TensorWasm
Craton TensorWasm — Glossary
Craton TensorWasm — Glossary
Short definitions of recurring terms in TensorWasm's documentation, RFCs, and crate-internal comments. Each entry is a two-to-three-line paragraph; deeper material lives in the linked specs and design docs.
UVM (Unified Virtual Memory)
CUDA's managed-memory facility, accessed via cudaMallocManaged, that
lets host code and device kernels share a single address space. The
driver page-migrates the backing pages between host RAM and GPU memory
on demand. TensorWasm's UnifiedBuffer is allocated through UVM so a
Wasm guest's linear memory is directly addressable by a launched
kernel.
MPS (Multi-Process Service)
NVIDIA's CUDA context-sharing daemon (nvidia-cuda-mps-control) that
multiplexes several client processes onto one device-side context, so
co-located tenants share SMs without serialising at the driver. See
docs/MPS-SETUP.md for the startup, capabilities, and
the runtime probe TensorWasm uses to decide between MPS-shared and
per-tenant CUDA contexts.
MIG (Multi-Instance GPU)
Hardware-level GPU partitioning on A100, H100, and later datacenter
parts. The GPU is split into up to seven isolated instances, each with
its own SMs, L2 slice, and memory partition. MIG is the long-term
mitigation for the L2 cache timing side channel called out in
SECURITY.md; it provides hardware
isolation that MPS alone does not.
PTX
NVIDIA's intermediate-representation assembly for CUDA kernels —
human-readable, architecture-agnostic, and consumed by ptxas to
produce the SASS that runs on a specific compute capability.
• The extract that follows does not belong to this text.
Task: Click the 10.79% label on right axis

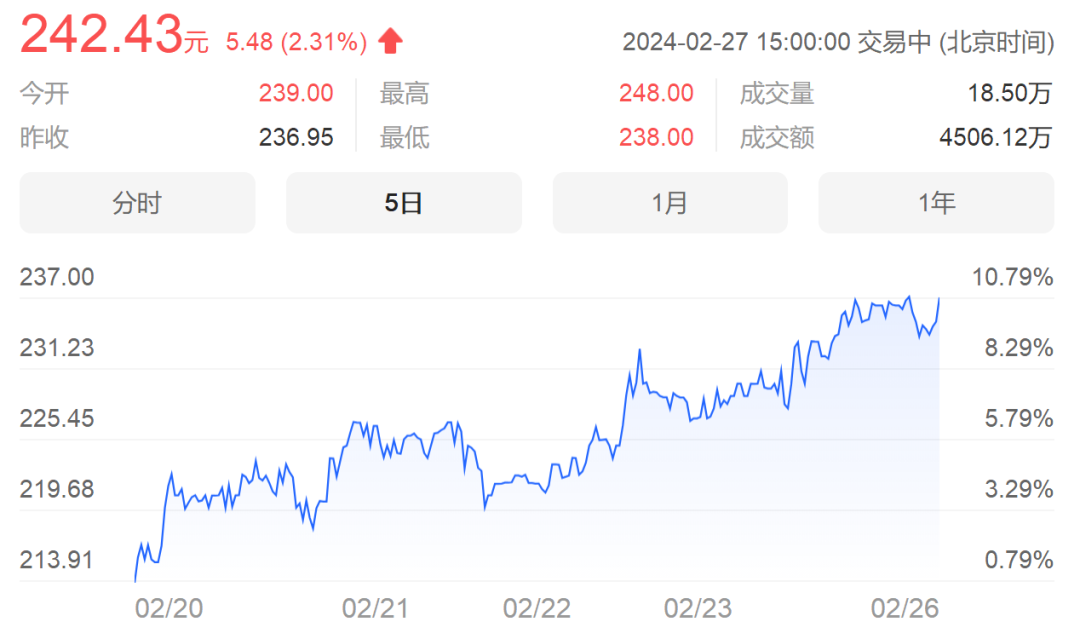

Wasm
guests upload PTX via wasi_cuda_load_ptx; TensorWasm validates it
with ptxas --gpu-name <arch> before caching the compiled module.
WMMA
Warp Matrix Multiply-Accumulate — the tensor-core instruction class
(mma.sync family in PTX) that performs a small fixed-shape
matrix-multiply-and-accumulate in one warp-wide operation. WMMA is the
path through which the auto-offload pipeline lights up the tensor
cores on Volta-and-newer hardware.
BLAKE3 fingerprint
A 32-byte BLAKE3 digest used as the cache key in
tensor-wasm-exec for compiled Wasm modules. The full digest is
stored (post-H11 fix); earlier code truncated to 16 bytes which the
H11 hardening item ruled out as too narrow a key for an
adversarially-chosen-collision threat model.
Deopt guard
A JIT-mechanism check inserted around an auto-offloaded kernel that verifies the preconditions used to admit the offload still hold at each invocation. On a miss — alignment, shape, dtype, or tenant-quota violation — the guard falls back to CPU execution rather than launching the kernel.
Dispatch future
The F3-backend abstraction in tensor-wasm-exec over kernel-launch
completion. The same DispatchFuture type covers the busy-poll,
sleep-loop, event-driven, and CUDA-async backends, so the call site
does not need to know which polling strategy the operator selected.
Back-pressure semaphore
The bounded counting semaphore that caps the number of in-flight
asynchronous kernel dispatches per tenant context. The bound prevents
the CUDA driver from saturating on a single tenant's burst and is the
mechanism through which tensor-wasm-tenant quota counters take
effect on the async path.
Tenant capability
A newtype guard token (added by the H17 hardening item) required to
mutate any TenantContext quota counter. The token is unforgeable
within the crate's public surface, so any code path that updates a
counter has had to acquire a TenantCapability first — the type
system enforces the invariant.
Snapshot wire format
The v2 binary format for captured-instance snapshots: zstd-compressed
bincode 2.x legacy encoding, wrapped in a header carrying a magic
constant, a format version byte, and a CRC32 over the payload. The
authoritative byte-layout spec is
crates/tensor-wasm-snapshot/FORMAT.md;
the cross-version compatibility promise is in
SNAPSHOT-COMPATIBILITY.md.
Auto-offload
The runtime decision to JIT a Wasm function down to a GPU kernel,
made by the auto-offload detector based on a vector-op-density
heuristic on the function's body. See
AUTO-OFFLOAD.md for the precise admission rules
and the patterns the detector recognises versus rejects.
Cold start
The interval from the first request for a function instance to that
instance being fully warm and serving steady-state latency. The five
additive components — image fetch, Wasm compile, snapshot restore,
CUDA-context warmup, first-request overhead — are decomposed in
COLD-START.md; snapshot capture/restore latency is
the dominant lever on this number.
WASI-cuda
The host-interface package, currently versioned as
wasi:cuda/host@0.2.0, that gives Wasm guests typed access to PTX
load and kernel-launch host functions. The WIT lives under wit/ and
is the surface against which both the explicit kernel-dispatch path
and the auto-offload fast path are bound.
pliron / cuda-oxide
The two Rust scaffold backends prototyped in RFC 0001 (next-generation lowering) as candidates for the post-v1 kernel-IR pipeline. Neither is wired into the v0.3.x release — they are scaffold-only — and the RFC records the trade-offs that will inform the eventual lowering-backend choice.